**ACTIONS TO TAKE**
a) Answer these questions using the text on leaded gasoline:
(i) For how long have people known that lead is poisonous to humans?
(ii) Who was General Motors' research director?
(iii) At least how many workers died?
b) From the text on leaded gasoline, print the part that opens with the words containing "In 1921, General" and closes with "Ford’s low-power Model-T.".

**PAGE EXTRACT**
“Thus the American dream turned belly up, turned green, bobbed to the scummy surface of cupidity unlimited, filled with gas, went bang in the noonday sun” ― Kurt Vonnegut, God Bless You, Mr. Rosewater
People have known that lead is poisonous to humans for over 4,000 years, yet it was a common ingredient in consumer products in the US until the early 1970s. This travesty was due to the fierce opposition of American businesses that did not want to go to the expense of making their products safer.
In 1921, General Motors was desperate to dislodge Ford from its dominant position in the young American automobile industry. Charles Kettering, GM’s research director, introduced tetraethyl lead (TEL) as an anti-knock compound that allowed engines to run with higher compression (more power) — a direct challenge to Ford’s low-power Model-T.
Soon workers at the factory making the new fuel — called Ethyl Gas to disguise its lead content — started to fall ill as a result of the sardonically named “looney gas” in the mordantly christened “House of Butterflies” (so called because of the image of lead-poisoned workers trying to brush phantom insects off of their arms). At least 13 workers died, and more than 300 developed psychoses.

**RECORD SET**
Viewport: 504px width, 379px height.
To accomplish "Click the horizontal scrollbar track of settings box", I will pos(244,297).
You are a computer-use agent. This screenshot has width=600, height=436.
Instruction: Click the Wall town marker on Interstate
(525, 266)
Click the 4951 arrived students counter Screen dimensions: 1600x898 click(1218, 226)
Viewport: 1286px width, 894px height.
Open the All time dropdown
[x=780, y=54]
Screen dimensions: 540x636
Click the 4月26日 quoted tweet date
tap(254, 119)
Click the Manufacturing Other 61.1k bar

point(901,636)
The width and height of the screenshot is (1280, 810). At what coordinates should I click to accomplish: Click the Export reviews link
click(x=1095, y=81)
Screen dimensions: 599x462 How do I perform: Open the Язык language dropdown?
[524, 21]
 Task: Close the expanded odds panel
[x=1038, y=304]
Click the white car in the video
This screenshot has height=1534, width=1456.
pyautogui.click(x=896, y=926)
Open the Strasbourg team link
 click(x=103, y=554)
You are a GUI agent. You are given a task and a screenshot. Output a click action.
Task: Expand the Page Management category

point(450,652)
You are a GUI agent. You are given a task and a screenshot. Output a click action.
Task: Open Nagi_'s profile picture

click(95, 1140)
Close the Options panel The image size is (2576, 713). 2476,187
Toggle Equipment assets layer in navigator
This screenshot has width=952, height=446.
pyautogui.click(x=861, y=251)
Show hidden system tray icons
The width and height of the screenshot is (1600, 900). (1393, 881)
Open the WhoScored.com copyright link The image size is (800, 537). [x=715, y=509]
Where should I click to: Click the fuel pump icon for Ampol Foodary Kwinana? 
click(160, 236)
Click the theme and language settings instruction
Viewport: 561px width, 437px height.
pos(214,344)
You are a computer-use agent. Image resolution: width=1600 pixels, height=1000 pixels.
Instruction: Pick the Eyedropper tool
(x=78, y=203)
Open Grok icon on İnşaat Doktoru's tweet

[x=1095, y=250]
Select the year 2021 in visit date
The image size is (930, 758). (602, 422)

**ANSWERS BY TASK**
a)
(i) For over 4,000 years.
(ii) Charles Kettering.
(iii) At least 13.

b)
In 1921, General Motors was desperate to dislodge Ford from its dominant position in the young American automobile industry. Charles Kettering, GM’s research director, introduced tetraethyl lead (TEL) as an anti-knock compound that allowed engines to run with higher compression (more power) — a direct challenge to Ford’s low-power Model-T.